◆ **ASSIGNMENT**: In the data that follows, find the line containing "This screenshot has width=819, height=1456."; then quote that line and every line after it, exactly, through the last one.

◆ **MATERIAL PROVIDED**:
=== Begin Enclosure ===
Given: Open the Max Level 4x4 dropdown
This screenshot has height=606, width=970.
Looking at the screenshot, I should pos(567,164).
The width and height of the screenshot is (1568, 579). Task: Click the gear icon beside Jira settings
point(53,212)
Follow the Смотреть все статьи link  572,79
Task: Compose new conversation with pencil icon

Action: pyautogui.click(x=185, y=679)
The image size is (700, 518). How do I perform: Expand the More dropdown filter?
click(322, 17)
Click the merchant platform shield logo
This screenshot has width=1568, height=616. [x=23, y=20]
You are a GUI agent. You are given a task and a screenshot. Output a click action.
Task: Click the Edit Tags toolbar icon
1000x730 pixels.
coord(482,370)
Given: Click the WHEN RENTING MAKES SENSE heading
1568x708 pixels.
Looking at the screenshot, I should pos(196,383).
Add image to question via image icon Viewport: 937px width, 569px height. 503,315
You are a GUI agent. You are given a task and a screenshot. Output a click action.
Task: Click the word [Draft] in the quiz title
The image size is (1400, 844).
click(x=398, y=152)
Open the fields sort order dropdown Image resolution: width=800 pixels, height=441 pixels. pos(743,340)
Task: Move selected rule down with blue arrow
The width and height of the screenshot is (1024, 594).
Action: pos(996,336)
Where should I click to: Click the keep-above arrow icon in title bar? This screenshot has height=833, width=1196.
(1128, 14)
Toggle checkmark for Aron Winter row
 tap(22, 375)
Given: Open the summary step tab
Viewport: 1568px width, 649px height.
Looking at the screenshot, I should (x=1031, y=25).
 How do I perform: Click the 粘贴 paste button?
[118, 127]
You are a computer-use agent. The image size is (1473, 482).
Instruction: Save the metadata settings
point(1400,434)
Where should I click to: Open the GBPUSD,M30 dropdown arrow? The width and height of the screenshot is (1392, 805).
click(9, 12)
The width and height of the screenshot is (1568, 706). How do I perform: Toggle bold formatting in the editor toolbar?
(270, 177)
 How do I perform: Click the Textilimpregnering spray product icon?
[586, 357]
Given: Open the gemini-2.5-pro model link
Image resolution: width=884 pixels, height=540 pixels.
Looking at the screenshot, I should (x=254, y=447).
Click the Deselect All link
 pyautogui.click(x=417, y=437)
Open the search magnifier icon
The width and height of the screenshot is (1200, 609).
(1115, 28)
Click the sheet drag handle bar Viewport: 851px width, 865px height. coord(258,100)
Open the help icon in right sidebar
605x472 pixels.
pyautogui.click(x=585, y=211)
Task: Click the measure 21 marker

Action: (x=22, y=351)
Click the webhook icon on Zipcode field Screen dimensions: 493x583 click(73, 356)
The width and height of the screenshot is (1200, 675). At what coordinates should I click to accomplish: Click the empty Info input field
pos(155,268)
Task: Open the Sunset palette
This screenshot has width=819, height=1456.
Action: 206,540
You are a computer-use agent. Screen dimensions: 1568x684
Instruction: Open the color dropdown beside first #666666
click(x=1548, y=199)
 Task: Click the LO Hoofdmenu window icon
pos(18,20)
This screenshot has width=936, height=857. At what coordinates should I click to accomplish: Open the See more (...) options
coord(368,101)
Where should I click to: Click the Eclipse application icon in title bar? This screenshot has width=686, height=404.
=== End Enclosure ===
◆ **RESULT**:
This screenshot has width=819, height=1456.
Action: 206,540
You are a computer-use agent. Screen dimensions: 1568x684
Instruction: Open the color dropdown beside first #666666
click(x=1548, y=199)
 Task: Click the LO Hoofdmenu window icon
pos(18,20)
This screenshot has width=936, height=857. At what coordinates should I click to accomplish: Open the See more (...) options
coord(368,101)
Where should I click to: Click the Eclipse application icon in title bar? This screenshot has width=686, height=404.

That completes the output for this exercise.